* [WORK REQUEST]:
An exact copy is required of the lines running from the one that contains "Tick the select-all checkbox in table header" to the end of the material, both ends included, with pictures omitted.

┄┄┄┄┄┄┄┄┄┄

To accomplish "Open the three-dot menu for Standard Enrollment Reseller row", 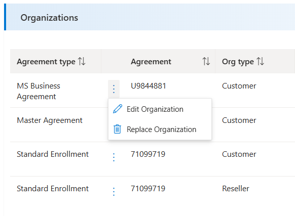I will (114, 192).
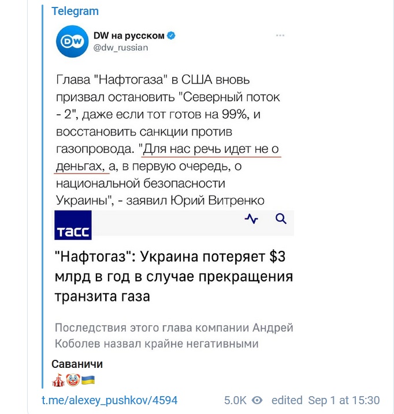Click the DW на русском account name
This screenshot has height=414, width=394.
pos(129,35)
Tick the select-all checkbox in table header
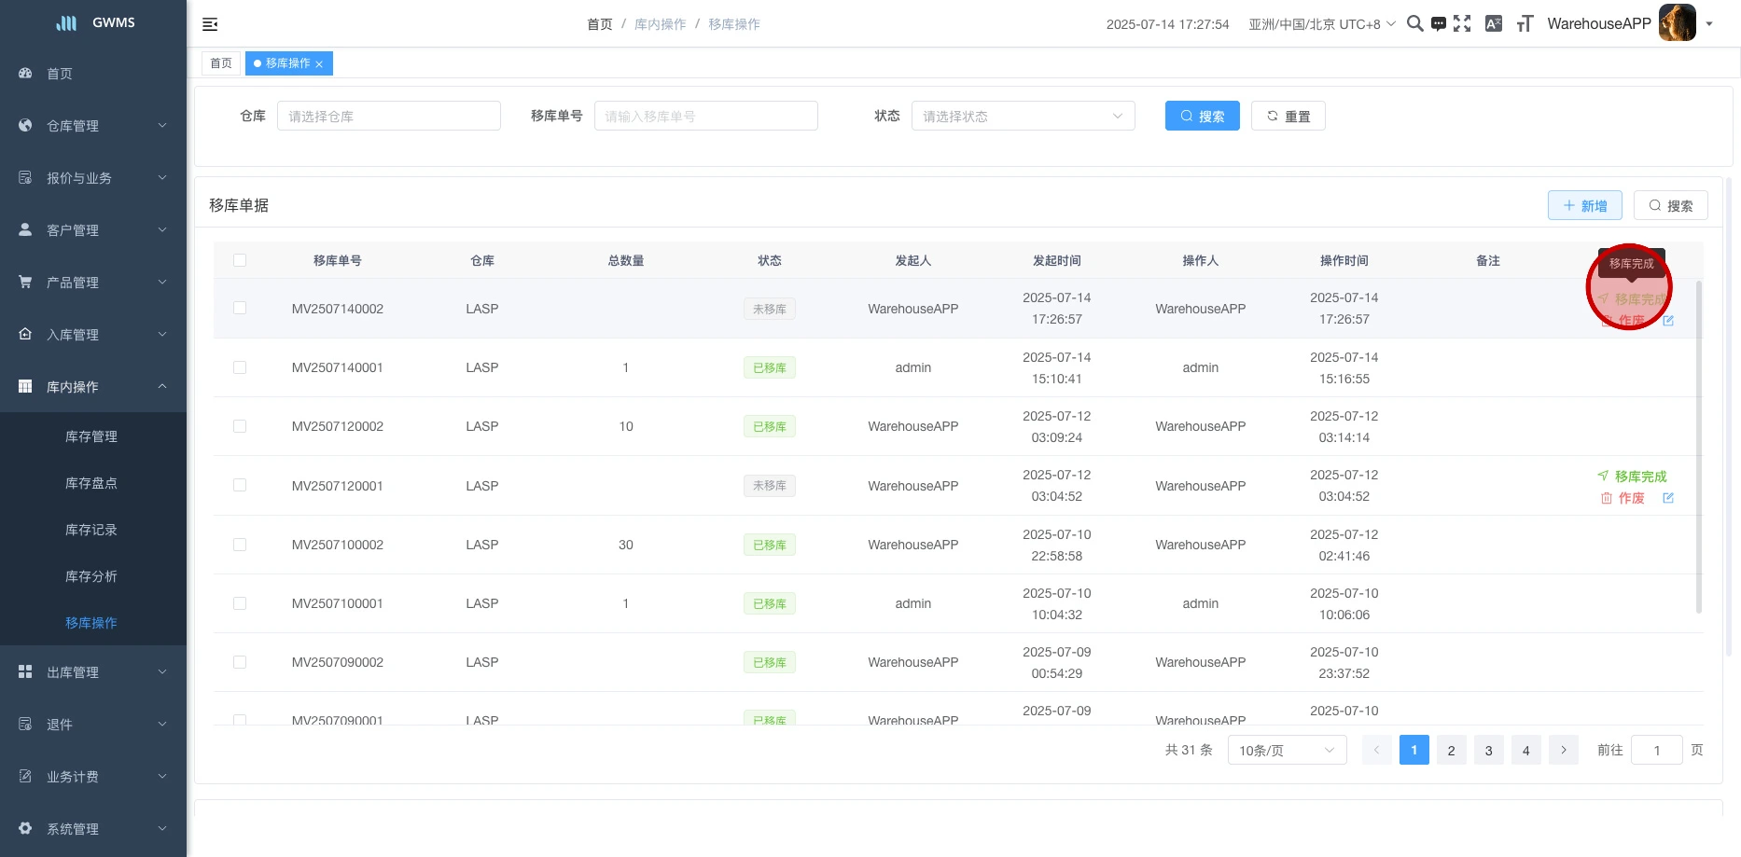1741x857 pixels. [240, 260]
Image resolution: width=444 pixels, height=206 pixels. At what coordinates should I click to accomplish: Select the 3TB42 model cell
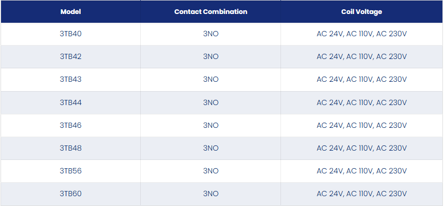[x=70, y=56]
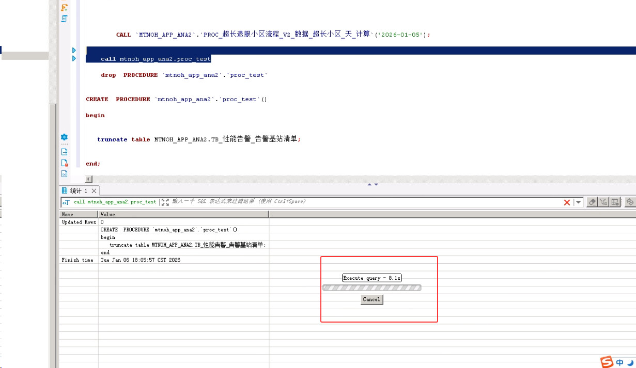
Task: Click the execution log icon with red lock
Action: tap(64, 163)
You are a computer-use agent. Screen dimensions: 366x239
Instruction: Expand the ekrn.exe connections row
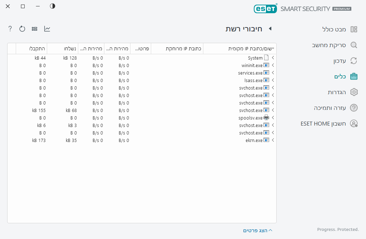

┄┄┄┄┄┄┄┄┄┄

* [REPLY]:
Tick the select-all checkbox in table header
1741x857 pixels. [240, 260]
Image resolution: width=444 pixels, height=206 pixels. At what coordinates should I click to accomplish: Select the 3TB42 model cell
[x=70, y=56]
Task: Click the execution log icon with red lock
Action: tap(64, 163)
You are a computer-use agent. Screen dimensions: 366x239
Instruction: Expand the ekrn.exe connections row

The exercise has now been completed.